What the task asks
Answer these questions from the comment thread below.
(a) Are leading * required in PHP comments?
(b) What does one commenter say the "comments are bad" way of thinking leads to?
(c) Which class does Chris suggest everything was copied over from?


  • ooOOooGa (unregistered) in reply to 516052

    Are leading * required in PHP comments?

    No.

  • ooOOooGa (unregistered) in reply to MatTheCat

    I’ve seen this countless times. Developers were hammered with “comments are good” so they don’t care if they are useless and/or wrong.

    I've also seen 'comments are bad. They are always redundant with the code and don't add any value. It is just more work to maintain both the code and the comments.'

    That type of thinking isn't any better. It just leads to coding by tribal knowledge that gets lost as fast as employee turnover happens.

  • Chris (unregistered)

    Looks like they weren't confident with how to create the Warehouse Supplier class, or thought this was a good shortcut, and so copied over everything from the Product Status class. Or worse, they derived the Warehouse Supplier from Product Status.

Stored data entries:
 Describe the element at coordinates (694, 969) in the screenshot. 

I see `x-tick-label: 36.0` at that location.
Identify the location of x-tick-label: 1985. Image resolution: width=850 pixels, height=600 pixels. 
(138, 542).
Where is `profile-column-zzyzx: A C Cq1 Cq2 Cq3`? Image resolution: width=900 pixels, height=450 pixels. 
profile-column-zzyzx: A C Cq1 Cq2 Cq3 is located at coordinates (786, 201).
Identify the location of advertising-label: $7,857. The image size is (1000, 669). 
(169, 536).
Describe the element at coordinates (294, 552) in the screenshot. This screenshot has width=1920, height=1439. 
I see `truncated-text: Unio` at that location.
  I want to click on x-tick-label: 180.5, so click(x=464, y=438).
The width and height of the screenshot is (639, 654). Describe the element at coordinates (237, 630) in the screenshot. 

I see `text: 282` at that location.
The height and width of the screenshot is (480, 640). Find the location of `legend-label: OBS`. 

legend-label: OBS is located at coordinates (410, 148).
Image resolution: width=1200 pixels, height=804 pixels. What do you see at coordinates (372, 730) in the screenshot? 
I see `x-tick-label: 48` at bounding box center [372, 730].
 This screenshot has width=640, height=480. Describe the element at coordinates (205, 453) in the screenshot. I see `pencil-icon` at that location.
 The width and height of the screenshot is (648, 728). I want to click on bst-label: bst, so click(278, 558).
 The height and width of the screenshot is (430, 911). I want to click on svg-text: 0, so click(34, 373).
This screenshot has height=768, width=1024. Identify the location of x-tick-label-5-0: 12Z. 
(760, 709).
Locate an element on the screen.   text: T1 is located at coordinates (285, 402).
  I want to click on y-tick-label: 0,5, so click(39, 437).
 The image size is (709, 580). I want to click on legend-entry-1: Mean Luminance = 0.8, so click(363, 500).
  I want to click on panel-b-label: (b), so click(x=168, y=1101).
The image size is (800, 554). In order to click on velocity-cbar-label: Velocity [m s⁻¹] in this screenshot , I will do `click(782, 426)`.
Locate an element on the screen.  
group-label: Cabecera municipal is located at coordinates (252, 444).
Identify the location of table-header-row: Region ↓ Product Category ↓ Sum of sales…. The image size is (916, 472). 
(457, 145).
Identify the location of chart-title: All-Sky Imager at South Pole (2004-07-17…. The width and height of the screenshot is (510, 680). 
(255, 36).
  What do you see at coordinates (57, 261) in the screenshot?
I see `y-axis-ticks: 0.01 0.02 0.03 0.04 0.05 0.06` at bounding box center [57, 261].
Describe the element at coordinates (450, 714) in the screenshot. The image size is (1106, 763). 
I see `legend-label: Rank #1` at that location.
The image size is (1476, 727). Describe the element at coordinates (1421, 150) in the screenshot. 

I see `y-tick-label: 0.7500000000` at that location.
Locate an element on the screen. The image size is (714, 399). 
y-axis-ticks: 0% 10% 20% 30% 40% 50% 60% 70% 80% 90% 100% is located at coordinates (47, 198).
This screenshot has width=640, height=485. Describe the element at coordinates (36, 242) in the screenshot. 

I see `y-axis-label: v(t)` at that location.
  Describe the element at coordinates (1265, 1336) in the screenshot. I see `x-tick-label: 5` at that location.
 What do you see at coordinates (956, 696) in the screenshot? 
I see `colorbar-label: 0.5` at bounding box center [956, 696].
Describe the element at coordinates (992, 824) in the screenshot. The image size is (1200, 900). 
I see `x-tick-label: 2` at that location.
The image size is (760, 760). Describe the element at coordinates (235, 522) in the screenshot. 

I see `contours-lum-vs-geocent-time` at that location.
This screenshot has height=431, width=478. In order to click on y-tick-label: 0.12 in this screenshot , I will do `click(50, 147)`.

Solution
(a) No.
(b) Coding by tribal knowledge that gets lost as fast as employee turnover happens.
(c) The Product Status class.